## [SUPPLIED INFORMATION]
Segment Open

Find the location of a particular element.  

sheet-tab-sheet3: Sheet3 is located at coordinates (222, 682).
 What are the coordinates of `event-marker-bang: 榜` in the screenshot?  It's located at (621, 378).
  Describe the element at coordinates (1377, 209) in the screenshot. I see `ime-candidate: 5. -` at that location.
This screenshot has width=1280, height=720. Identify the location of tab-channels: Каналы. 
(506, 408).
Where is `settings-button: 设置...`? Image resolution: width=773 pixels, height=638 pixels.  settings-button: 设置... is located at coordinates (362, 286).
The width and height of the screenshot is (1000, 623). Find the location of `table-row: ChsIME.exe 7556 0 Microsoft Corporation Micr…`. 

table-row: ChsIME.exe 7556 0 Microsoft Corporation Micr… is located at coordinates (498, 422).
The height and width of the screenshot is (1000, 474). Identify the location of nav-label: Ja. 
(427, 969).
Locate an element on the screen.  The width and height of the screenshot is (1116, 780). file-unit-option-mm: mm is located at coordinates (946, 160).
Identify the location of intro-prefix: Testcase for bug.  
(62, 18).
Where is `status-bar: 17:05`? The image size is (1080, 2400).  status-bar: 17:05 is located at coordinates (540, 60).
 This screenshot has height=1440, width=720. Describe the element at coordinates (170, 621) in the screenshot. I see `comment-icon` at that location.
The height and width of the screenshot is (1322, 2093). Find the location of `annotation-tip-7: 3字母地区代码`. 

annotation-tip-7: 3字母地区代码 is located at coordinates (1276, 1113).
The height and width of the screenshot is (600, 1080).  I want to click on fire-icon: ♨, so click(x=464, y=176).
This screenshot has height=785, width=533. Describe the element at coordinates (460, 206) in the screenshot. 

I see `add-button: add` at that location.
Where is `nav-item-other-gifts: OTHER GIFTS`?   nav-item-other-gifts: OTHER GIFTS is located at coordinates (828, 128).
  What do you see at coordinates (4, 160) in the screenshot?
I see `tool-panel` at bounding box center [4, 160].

Segment Closed

## [EXERCISE]
Show each line of the records above that contains the string "height". Case matters.

## [ANSWER SPACE]
This screenshot has width=1280, height=720. Identify the location of tab-channels: Каналы. 
Where is `settings-button: 设置...`? Image resolution: width=773 pixels, height=638 pixels.  settings-button: 设置... is located at coordinates (362, 286).
The width and height of the screenshot is (1000, 623). Find the location of `table-row: ChsIME.exe 7556 0 Microsoft Corporation Micr…`. 
The height and width of the screenshot is (1000, 474). Identify the location of nav-label: Ja. 
Locate an element on the screen.  The width and height of the screenshot is (1116, 780). file-unit-option-mm: mm is located at coordinates (946, 160).
 This screenshot has height=1440, width=720. Describe the element at coordinates (170, 621) in the screenshot. I see `comment-icon` at that location.
The height and width of the screenshot is (1322, 2093). Find the location of `annotation-tip-7: 3字母地区代码`. 
The height and width of the screenshot is (600, 1080).  I want to click on fire-icon: ♨, so click(x=464, y=176).
This screenshot has height=785, width=533. Describe the element at coordinates (460, 206) in the screenshot. 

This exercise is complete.